Wget vs. cURL: Which One Is Better? Which One Should You Choose?

There are several utilities in Linux-based operating systems that have some degree of overlap. Yes, wget and cURL serve a very similar function. Where they differ is quite apparent, however. Wget lacks support for other network protocols, has no support contract, and is less feature-rich. cURL, by comparison, has robust data available, can interact with encrypted servers, and has Telnet support.

There really isn’t a better or best choice, it more depends on what you need at the moment. If you’re looking just to download a simple file, then wget is the way to go. If you’re looking to handle batch transfers to your database server and need an in-depth display of the transfer’s progress, then cURL is the best choice for the job.

There isn’t a better or best choice here, as some jobs require different tools than others. You certainly wouldn’t use an impact gun to tighten a loose nut on a bicycle, just like you’d likely reach for something else to tighten the bolts on an internal combustion engine. So use the tool you need.

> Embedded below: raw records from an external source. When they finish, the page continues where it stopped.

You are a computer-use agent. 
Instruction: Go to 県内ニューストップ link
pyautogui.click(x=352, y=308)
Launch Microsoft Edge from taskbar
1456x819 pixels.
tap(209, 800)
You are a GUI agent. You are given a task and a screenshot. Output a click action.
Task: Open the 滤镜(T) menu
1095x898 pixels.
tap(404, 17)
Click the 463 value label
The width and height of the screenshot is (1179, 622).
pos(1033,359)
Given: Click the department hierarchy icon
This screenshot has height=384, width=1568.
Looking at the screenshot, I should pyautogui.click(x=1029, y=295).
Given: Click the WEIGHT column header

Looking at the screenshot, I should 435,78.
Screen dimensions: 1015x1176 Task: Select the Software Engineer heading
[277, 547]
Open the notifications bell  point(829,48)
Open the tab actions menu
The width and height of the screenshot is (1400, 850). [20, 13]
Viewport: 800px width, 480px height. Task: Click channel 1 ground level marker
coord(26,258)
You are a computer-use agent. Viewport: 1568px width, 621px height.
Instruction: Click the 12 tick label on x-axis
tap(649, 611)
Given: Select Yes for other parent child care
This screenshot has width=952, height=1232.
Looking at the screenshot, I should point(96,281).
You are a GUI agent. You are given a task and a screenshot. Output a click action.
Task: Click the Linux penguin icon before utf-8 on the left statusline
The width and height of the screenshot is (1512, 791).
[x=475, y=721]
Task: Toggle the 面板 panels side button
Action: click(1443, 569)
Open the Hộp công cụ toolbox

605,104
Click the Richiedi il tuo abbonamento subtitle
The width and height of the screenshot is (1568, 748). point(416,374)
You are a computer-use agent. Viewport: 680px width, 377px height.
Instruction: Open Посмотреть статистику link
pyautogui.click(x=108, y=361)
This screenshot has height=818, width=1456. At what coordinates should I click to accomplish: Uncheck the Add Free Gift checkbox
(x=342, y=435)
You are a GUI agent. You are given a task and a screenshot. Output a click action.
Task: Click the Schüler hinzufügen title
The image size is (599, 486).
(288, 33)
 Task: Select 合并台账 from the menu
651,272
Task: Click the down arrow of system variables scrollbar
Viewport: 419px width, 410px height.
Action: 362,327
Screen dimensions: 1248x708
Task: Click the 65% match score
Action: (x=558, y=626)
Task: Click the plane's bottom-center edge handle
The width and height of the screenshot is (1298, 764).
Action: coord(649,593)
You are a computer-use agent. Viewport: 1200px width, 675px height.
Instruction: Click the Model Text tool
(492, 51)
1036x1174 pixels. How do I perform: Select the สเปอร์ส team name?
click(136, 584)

Wget vs. cURL: 6 Key Differences and When to Use Each FAQs (Frequently Asked Questions) 

Can you use wget over TLS?

Wget lacks any sort of support for TLS. The best use cases for wget rely more on basic HTTP and FTP network protocols. If you’re looking for more secure transfers for more robust support for other network protocols that are in common use in an enterprise environment, then cURL is the better choice.

Can you use cURL to download a simple file?

You certainly can use cURL as a simple download utility. It might be a bit cumbersome for downloading a simple file, but it can handle this function with ease once you’re more comfortable with it. However, cURL doesn’t excel as a simple download manager, but more as a file transfer utility when you need to call upon multiple network protocols across multiple hosts.

Is wget used in a business setting?

We use wget and many other older utilities in business settings on a regular basis. It certainly isn’t the most robust or secure means of handling file transfers, but if you’re just looking to download something quickly, it works well. It likely isn’t called upon for handling file transfers between servers, for example, as it lacks crucial support for encrypted network protocols. If you don’t mind transferring data on the clearnet, this might be less of a concern.

Does wget have email support?

It does not. If you need to work with POP3 or IMAP, cURL has support for both.

Can cURL connect through SSH?

cURL has no support for SSH. It can work with Telnet, but you’ll want to use other utilities for encrypted transmissions if that is a concern.